MotoGP, disastro Ducati – Oramai Rossi non è più sorpreso. Si è abituato a tutto, ha dimenticato il gruppo di testa e, già dalle prove libere, pone l’obbiettivo massimo nel sesto posto a replicare quanto fatto a Laguna Seca e Brno. La Desmosedici è una moto oggettivamente inferiore rispetto ai prototipi giapponese, ma tra le mani del pilota di Tavullia le difficoltà si moltiplicano, causa un suo stile di guida lineare e preciso che mal si sposa col bisogno di violenza e strattoni adorati dalla belva Ducati. La storia si ripete dai test invernale e, nonostante un cambio di progetto, mille regolazioni, nuovi componenti, nulla è cambiato. Un vero incubo per gli uomini in rosso, costretti a lasciare Indianapolis con la consapevolezza di essere lontanissimi da tutti, alla ricerca di un miracolo più che una soluzione.

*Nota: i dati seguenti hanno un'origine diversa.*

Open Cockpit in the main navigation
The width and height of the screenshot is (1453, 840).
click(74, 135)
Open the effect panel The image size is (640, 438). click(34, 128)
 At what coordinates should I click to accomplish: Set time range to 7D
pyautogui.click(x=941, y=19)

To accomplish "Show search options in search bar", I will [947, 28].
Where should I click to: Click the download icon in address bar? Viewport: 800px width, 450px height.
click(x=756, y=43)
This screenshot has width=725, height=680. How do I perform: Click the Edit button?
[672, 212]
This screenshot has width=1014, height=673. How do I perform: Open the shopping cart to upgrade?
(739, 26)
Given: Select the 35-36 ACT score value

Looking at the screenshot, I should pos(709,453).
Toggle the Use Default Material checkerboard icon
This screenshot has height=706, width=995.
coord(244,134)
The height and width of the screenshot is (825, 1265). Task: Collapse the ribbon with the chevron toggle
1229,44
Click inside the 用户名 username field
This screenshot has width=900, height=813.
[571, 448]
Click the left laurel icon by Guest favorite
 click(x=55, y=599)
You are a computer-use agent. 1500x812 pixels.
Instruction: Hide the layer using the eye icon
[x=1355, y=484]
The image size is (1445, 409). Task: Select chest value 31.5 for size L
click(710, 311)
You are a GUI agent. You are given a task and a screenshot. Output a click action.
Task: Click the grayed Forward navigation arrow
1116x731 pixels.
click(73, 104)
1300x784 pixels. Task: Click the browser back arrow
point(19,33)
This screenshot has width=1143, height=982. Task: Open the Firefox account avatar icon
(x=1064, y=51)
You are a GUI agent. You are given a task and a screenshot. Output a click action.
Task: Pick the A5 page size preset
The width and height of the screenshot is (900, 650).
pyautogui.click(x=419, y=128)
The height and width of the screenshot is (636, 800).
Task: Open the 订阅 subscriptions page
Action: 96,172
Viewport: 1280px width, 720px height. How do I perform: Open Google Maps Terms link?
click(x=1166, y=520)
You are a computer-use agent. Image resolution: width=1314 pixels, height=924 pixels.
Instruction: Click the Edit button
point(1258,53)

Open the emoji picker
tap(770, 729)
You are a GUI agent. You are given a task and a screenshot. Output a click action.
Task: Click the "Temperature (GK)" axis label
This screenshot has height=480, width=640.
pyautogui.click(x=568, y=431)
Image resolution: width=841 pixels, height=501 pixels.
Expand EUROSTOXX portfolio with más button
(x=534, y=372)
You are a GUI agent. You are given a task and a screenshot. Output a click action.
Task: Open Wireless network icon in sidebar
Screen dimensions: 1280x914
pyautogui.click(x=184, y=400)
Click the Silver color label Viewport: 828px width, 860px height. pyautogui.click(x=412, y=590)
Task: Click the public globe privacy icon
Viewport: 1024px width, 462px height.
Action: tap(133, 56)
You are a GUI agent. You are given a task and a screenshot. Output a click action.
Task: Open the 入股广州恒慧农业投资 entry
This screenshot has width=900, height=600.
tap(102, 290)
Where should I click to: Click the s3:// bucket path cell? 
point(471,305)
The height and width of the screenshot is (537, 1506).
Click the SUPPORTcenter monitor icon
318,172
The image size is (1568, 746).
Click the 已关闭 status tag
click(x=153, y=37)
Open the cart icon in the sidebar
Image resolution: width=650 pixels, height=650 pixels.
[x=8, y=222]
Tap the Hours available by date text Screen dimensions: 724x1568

 Mille guai per Rossi –Speravamo di andare meglio” Ammette Valentino “Avevamo fatto una piccola modifica nel warm up e la moto non era male, avevo un passo per potere stare con Bautista ed Edwards. In gara però la moto era molto difficile da guidare, mi si chiudeva sempre davanti e poi non avevo trazione, ero veramente in difficoltà” Il tutto acutizzato da un “Grosso problema al cambio. La moto mi rimaneva in folle e per tutta la gara ho sempre dovuto lottare con la frizione” Anche qui è andato tutto storto ed ora: “Non so più cosa possiamo fare. Da parte nostra abbiamo la coscienza a posto, abbiamo provato a fare di tutto. Il mio team ha lavorato più in questo weekend che negli ultimi anni e mezzo con la Yamaha

Imperativo migliorare – La Gp11 ha palesato un incredibile degrado delle gomme anteriori, talmente eccessivo da costringere ben tre piloti (Capirossi, Abraham e Hayden) a ritirarsi senza nessuna possibilità di concludere la gara. Ovviamente anche il particolare asfalto del circuito americano non ha aiutato, ma Honda e Yamaha sono parse nettamente di un’altro livello: “E’ stata una giornata molto impegnativa per squadra e piloti che, nonostante il grande impegno, hanno faticato per portare a casa pochi punti Dice Guareschi Dopo Brno ci aspettavamo di trovare subito un buon ritmo ma non ci siamo riusciti. In ogni caso sappiamo che dobbiamo lavorare per migliorare e nessuno in Ducati e nel team si sta risparmiando per raggiungere questo obiettivo” Per adesso però solo nubi all’orizzonte.